Au sommet de l’Etat, deux visions s’affrontent. D’un côté le gouvernement, qui a réaffirmé ce jeudi 31 octobre ne pas “souhaiter supprimer le Service national universel (SNU)”. De l’autre l’Assemblée et le Sénat, qui s’en prennent au dispositif expérimental voulu par Emmanuel Macron, dont ils jugent l’efficacité relative par rapport au tarif estimé. À l’Assemblée, c’est la gauche qui a eu le scalp du SNU, avec des mots durs. “Il est temps d’abandonner” ce “gadget présidentiel” qui “ne marche pas” et “coûte cher”, a jugé le député écologiste Jean-Claude Raux. Des propos approuvés par le socialiste Pierrick Courbon, pour qui cette “hérésie budgétaire” a “raté sa cible”.
Présents en nombre, les députés du Nouveau Front populaire ont fait adopter mercredi soir en commissions des Finances un amendement réaffectant au secteur du sport amateur la totalité des 128 millions d’euros fléchés vers le SNU en 2025. Une victoire symbolique due à la très faible présence des élus macronistes et de droite, comme l’a relevé le président LFI de la commission, Éric Coquerel. “Si ça passe aussi facilement (et) pas à une ou deux voix près, c’est parce qu’il y a une partie de la commission qui n’est pas là.”

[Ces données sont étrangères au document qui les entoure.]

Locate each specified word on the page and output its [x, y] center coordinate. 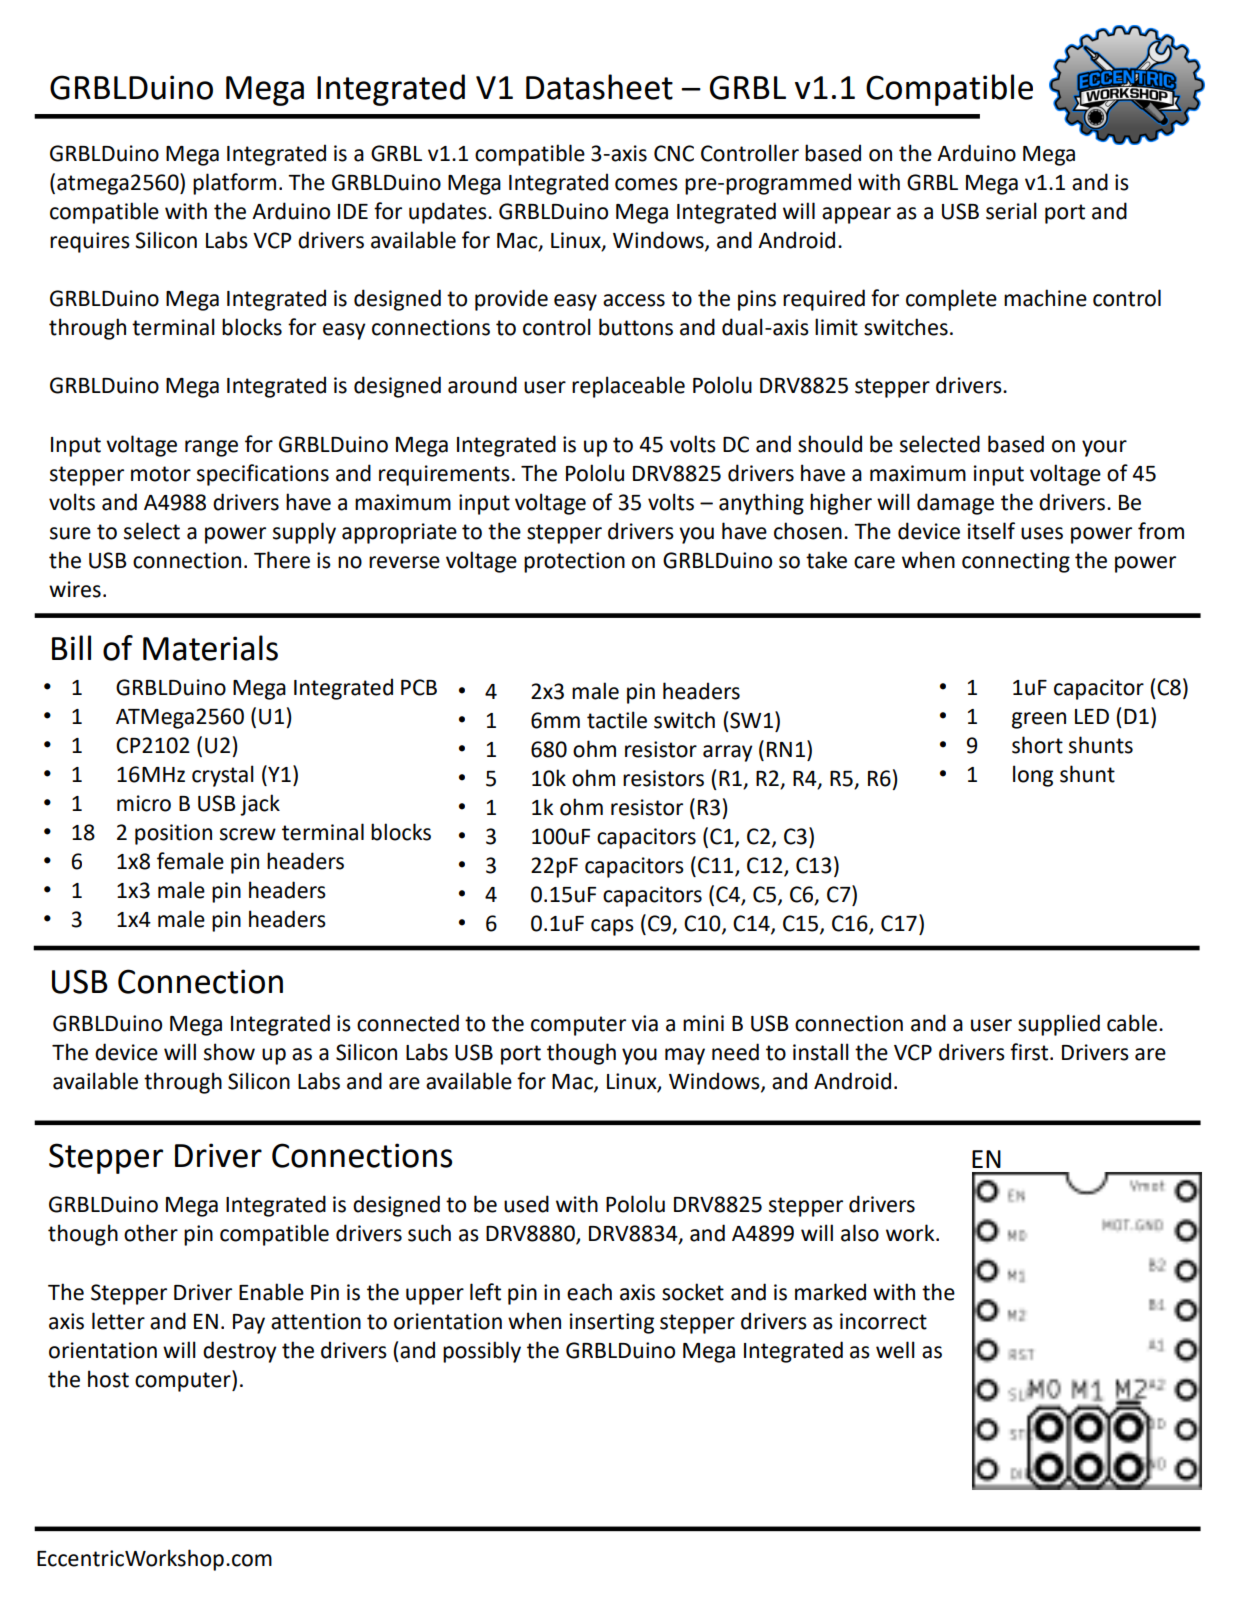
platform [234, 184]
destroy [240, 1352]
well [895, 1350]
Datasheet [599, 87]
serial [1011, 211]
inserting [612, 1323]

Le Sénat a enfoncé le clou quelques heures plus tard. Réunie à huis clos, sa commission des Finances a en effet voté une baisse de 100 millions d’euros des crédits du SNU. Une décision prise à l’unanimité moins deux abstentions, a précisé à l’AFP le sénateur socialiste Éric Jeansannetas, rapporteur des crédits de la Jeunesse. Cet amendement sera à nouveau présenté en séance publique lors de l’examen du volet “dépenses” du budget par le Sénat, début décembre.
Des objectifs “qui font du surplace”
“Après cinq ans d’expérimentation, il n’apparaît pas que le SNU apporte une plus-value suffisante […] pour justifier la poursuite de son déploiement”, a indiqué Éric Jeansannetas dans son rapport présenté mercredi et consulté par l’AFP. “Pour la première fois depuis le début de l’expérimentation du SNU, les objectifs font du surplace”, a fait savoir l’élu de la Creuse, se demandant “si l’objectif de (sa) généralisation à l’ensemble d’une classe d’âge est encore d’actualité”.

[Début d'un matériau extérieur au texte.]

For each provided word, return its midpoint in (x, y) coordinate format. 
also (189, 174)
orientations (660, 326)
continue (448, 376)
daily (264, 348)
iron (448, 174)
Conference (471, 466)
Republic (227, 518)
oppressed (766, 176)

Maud Bregeon, la porte-parole du gouvernement, a répondu ce jeudi que “la situation financière telle qu’elle est aujourd’hui ne permet pas la généralisation”, tout en précisant qu'”entre la suppression et la généralisation, il y a un chemin parce que c’est une expérience qui nous semble être très positive pour beaucoup de jeunes”. Des paroles qui font écho à celles du ministre des Sports et de la Jeunesse, Gil Avérous, qui avait reconnu, lundi 28 octobre sur Sud Radio, qu’il n’avait “pas les moyens pour une généralisation du SNU” dans son budget. “En 2025, il ne le sera pas, en 2026 j’imagine mal qu’il puisse l’être”, a-t-il admis. “Il n’est pas prévu de le supprimer”, a-t-il cependant souligné, appelant à “réinterroger” un dispositif “en panne”.
Une mixité sociale toujours absente
En septembre, la Cour des comptes avait relancé le débat sur l’utilité du SNU en dévoilant des coûts estimés situés entre 3,5 et 5 milliards d’euros par an. Et évoquant de nombreux ratés observés : encadrement défaillant, missions floues, absence de mixité sociale… “Les milieux d’origine des jeunes participants se caractérisent, depuis 2019, par une surreprésentation de jeunes dont les parents servent ou ont servi dans les corps en uniforme et de catégories socioprofessionnelles plus favorisées”, écrit la Cour.
Promesse de campagne du chef de l’Etat, le SNU, lancé en 2019, devait être généralisé à la rentrée 2026, selon les promesses de Gabriel Attal, ex-locataire de Matignon. Ce service national comporte une “mission d’intérêt général” et un “séjour de cohésion” comprenant des activités sportives, culturelles et intellectuelles, avec des journées qui débutent par la “levée des couleurs” (drapeau et hymne national) et port de l’uniforme.